* **Testo da leggere**:
>>
Per raggiungere lo stato di salute ci sarà, quindi, chi ha necessità
di intervenire chirurgicamente e fare, ad esempio, di un pene una
vagina, ma anche chi necessita solamente di vivere nei panni sociali
del genere opposto e che non ha la minima intenzione di sottoporsi ad
interventi mutilanti.
Questo giudice, la cui necessità reale non mi è ancora chiara,
potrebbe leggere la documentazione fornita dal nostro avvocato, composta
di relazioni di psicologi, psichiatri ed endocrinologi, tutti
professionisti statali, che dicono all’unisono, che la persona portata a
giudizio sta seguendo un iter medico trasparente e legale. Sarebbe
troppo facile.
Il giudice prenderà tutta la documentazione medica e, senza farsi troppe domande, chiederà ad un CTU,
un medico assunto dal tribunale ma pagato dalla persona transessuale,
di verificare la documentazione medica fornita. L’udienza verrà così
rimandata di due o tre mesi, per dare tempo al perito di indagare sul
percorso di transizione.
Cosa dovrei pensare quando vengono date motivazioni del tipo
“verificare se è veramente questa la strada migliore da percorrere”,
come giustificazione all’imposizione di tecnico di parte? Devo pensare
che un rappresentante della giustizia italiana non si fidi di un team di
medici della sanità pubblica italiana? Vorrei poi sapere, visto che si
chiede se la chirurgia sia la strada migliore da percorrere, quali
possano essere le possibili alternative per una persona che, come
minimo, prende ormoni da un anno al momento della prima udienza.
Questo ipotetico giudice costringerebbe, forse, un ragazzo FtM a
vivere per sempre con il seno, producendo “l’effetto donna barbuta del
circo” ogni volta che, questo, si trova in contesti sociali?
Decreterebbe, forse, che i medici che hanno condotto questa donna a
diventare uomo si son sbagliati, imponendo di assumere estrogeni per
tornare come prima? Quali competenze ha un giudice del genere
per valutare se far procedere o meno una persona transessuale nel
percorso di transizione?
Richiedere una verifica, inutile, a spese della persona transessuale,
riguardo il lavoro fatto da medici statali non è transfobia?
Poi c’è l’ultimo grave atto di violenza sociale. Ad oggi, sono state autorizzate persone al cambiamento dei documenti solo a seguito di avvenuta sterilizzazione per rimozione chirurgica degli organi genitali, maschili per le MtF o femminili per gli FtM, ad esclusione di un unico caso dove, però, la
sentenza sottolinea che anni di terapia con androcur (il farmaco che,
oltre ad abbassare i livelli di testosterone, distrugge le cellule
testicolari) sono ragionevolmente sufficienti per essere sterile.
<<
Voci archiviate:
>>
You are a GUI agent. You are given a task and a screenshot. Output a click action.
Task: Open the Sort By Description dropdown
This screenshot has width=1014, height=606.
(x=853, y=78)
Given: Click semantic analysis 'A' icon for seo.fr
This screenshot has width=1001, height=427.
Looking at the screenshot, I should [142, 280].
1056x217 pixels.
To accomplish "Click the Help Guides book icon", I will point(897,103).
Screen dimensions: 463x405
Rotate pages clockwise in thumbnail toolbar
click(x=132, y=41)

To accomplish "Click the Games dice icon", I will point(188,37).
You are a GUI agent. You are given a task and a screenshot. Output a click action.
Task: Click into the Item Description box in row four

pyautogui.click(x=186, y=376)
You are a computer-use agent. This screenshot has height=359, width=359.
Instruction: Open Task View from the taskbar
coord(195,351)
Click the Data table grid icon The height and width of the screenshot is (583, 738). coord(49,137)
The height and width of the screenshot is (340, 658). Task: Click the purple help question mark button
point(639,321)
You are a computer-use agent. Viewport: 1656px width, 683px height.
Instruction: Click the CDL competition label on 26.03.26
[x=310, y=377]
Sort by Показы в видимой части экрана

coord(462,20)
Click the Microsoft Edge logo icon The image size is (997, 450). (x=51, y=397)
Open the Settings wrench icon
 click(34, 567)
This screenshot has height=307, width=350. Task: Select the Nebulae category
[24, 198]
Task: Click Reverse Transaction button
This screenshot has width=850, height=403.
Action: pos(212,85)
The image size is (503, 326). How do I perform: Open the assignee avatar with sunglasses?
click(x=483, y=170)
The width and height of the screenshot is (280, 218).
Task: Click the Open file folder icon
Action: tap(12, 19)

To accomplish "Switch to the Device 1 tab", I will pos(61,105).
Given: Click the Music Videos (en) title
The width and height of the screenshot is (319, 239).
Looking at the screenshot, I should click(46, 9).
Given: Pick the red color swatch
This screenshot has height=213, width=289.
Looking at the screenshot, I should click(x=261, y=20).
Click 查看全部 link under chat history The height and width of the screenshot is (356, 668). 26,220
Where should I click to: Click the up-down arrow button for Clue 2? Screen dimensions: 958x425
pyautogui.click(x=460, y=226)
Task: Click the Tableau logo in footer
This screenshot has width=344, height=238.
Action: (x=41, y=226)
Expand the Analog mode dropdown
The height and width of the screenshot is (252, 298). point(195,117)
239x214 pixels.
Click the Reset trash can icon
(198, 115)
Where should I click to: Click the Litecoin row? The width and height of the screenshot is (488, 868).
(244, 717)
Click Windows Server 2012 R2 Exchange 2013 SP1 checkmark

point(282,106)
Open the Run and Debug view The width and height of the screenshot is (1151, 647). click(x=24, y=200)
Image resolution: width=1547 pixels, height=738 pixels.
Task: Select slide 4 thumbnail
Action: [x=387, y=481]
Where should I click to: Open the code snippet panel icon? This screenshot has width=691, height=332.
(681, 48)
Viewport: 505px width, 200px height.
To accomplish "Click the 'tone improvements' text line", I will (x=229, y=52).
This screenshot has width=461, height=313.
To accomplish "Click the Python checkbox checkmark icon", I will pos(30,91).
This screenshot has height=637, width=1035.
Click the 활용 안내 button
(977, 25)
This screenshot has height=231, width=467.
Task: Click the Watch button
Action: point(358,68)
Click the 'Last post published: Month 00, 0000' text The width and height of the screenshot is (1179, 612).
<<
* **Istruzioni del compito**: Secondo il testo da leggere, di quanto viene rimandata l'udienza quando il giudice incarica un CTU?

* **Compito svolto**: Di due o tre mesi.